Man carries lit propane tank into Florida restaurant; Greek tanker blast injures 14
A man carried a lit propane tank into a Florida restaurant, NBC News reported. The incident has no price effect. It may raise questions from insurers and from local officials for retailers who run cylinder exchange, which is what puts a police-blotter item on a fuel operator's desk.
The Florida cylinder
Nothing in the report says where the cylinder came from. Operators who run exchange cages have a procedure question either way.
Exchange programs run on a padlock and a clerk. The working assumption is that a 20-pound cylinder leaves the lot for a grill. That arrangement has been in place for years and has held up well enough to stay.
One incident is unlikely to change it. National coverage of a lit tank inside a restaurant can still get a city council interested, and local rules on cylinder sales tend to arrive one municipality at a time.

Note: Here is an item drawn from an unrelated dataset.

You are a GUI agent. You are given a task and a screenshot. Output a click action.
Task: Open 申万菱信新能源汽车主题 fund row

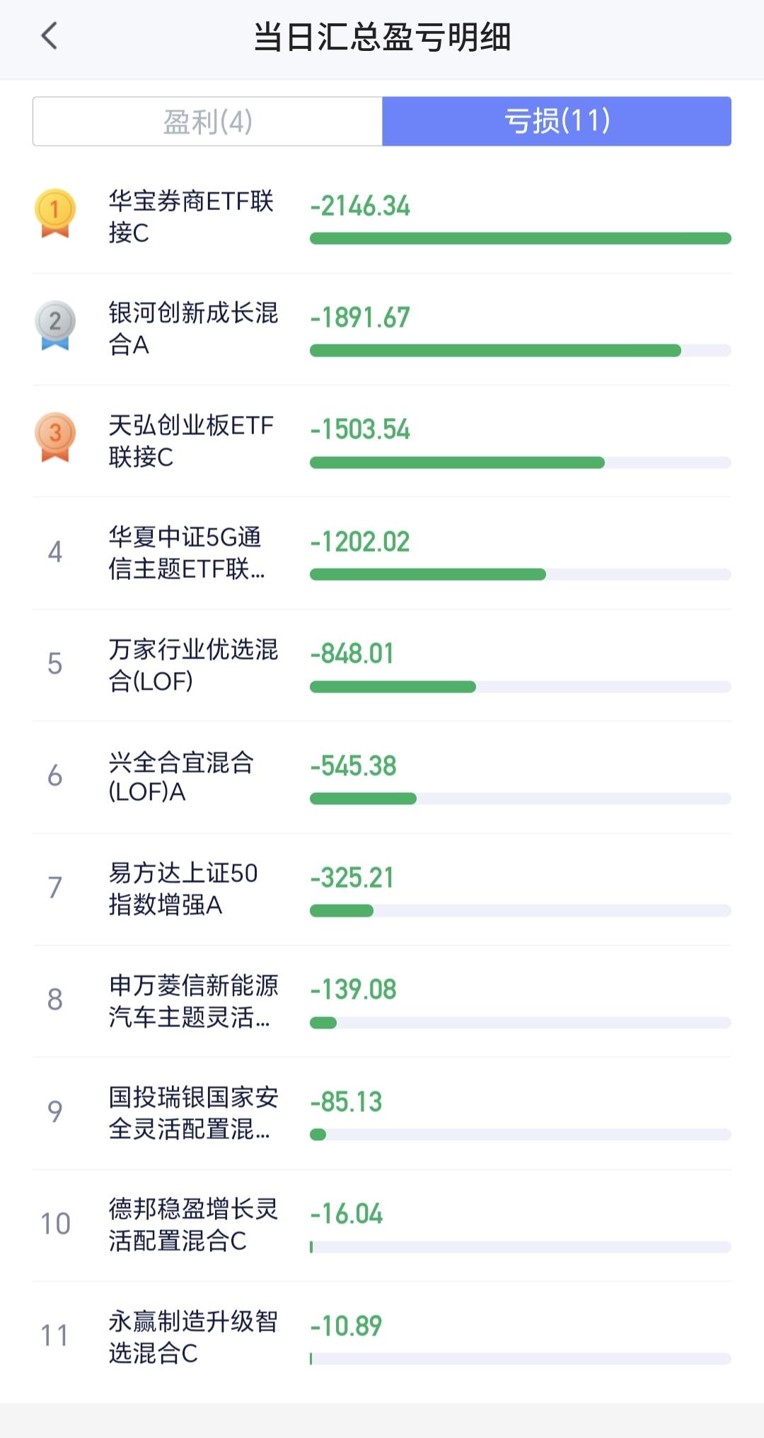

The useful step is smaller than that. Florida operators may want to know what their store manager is supposed to do when someone buys a tank and walks away on foot rather than driving off with it. If the answer is unclear, that is worth fixing before an underwriter or a council asks.
The Greek tanker
eKathimerini reported a propane tanker explosion that injured 14. The early account gives a casualty count and no cause. A cause finding, whenever it comes, is worth reading.
The £10m fund
The Herald is asking why a £10m emergency heating oil fund failed to deliver. It is a British domestic story with no read on US barrels. The reminder for US operators who run assistance-program deliveries is that appropriated money is not delivered gallons, and delivery capacity means drivers and trucks.
What to watch
Greek investigators may name a cause on the tanker. A Florida jurisdiction may respond with cylinder-sale rules. Price information for this market comes from the EIA's weekly propane stocks report.